* **Aim**
Please change "header" to "top bar" throughout the entries below and give all their lines again, with nothing else altered. Leave the pictures out of your answer.

Entries for locating words and elements:
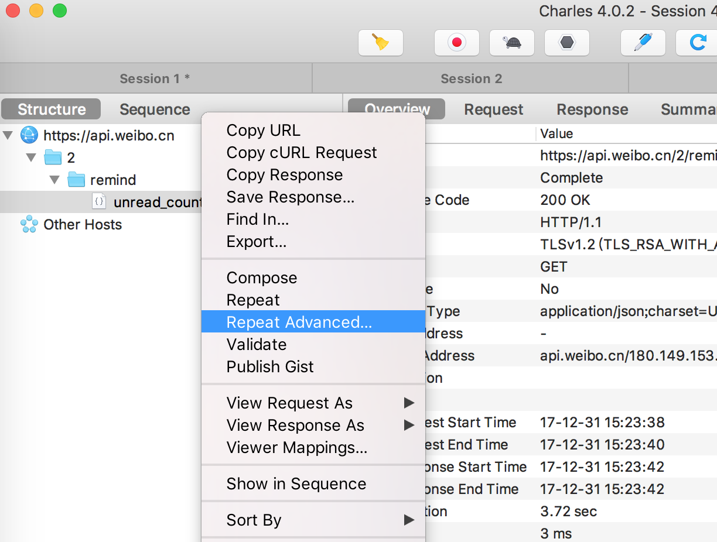Toggle turtle throttling icon

pyautogui.click(x=511, y=43)
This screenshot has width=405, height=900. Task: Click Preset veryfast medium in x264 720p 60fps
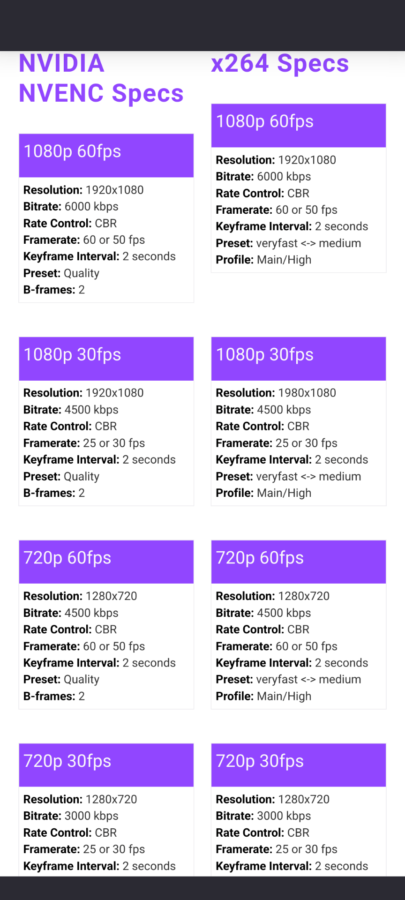pyautogui.click(x=288, y=679)
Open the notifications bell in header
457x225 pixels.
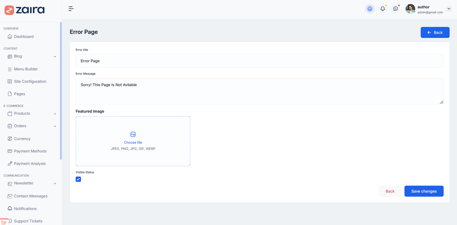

* **Solution**
Toggle turtle throttling icon

pyautogui.click(x=511, y=43)
This screenshot has width=405, height=900. Task: Click Preset veryfast medium in x264 720p 60fps
pyautogui.click(x=288, y=679)
Open the notifications bell in top bar
457x225 pixels.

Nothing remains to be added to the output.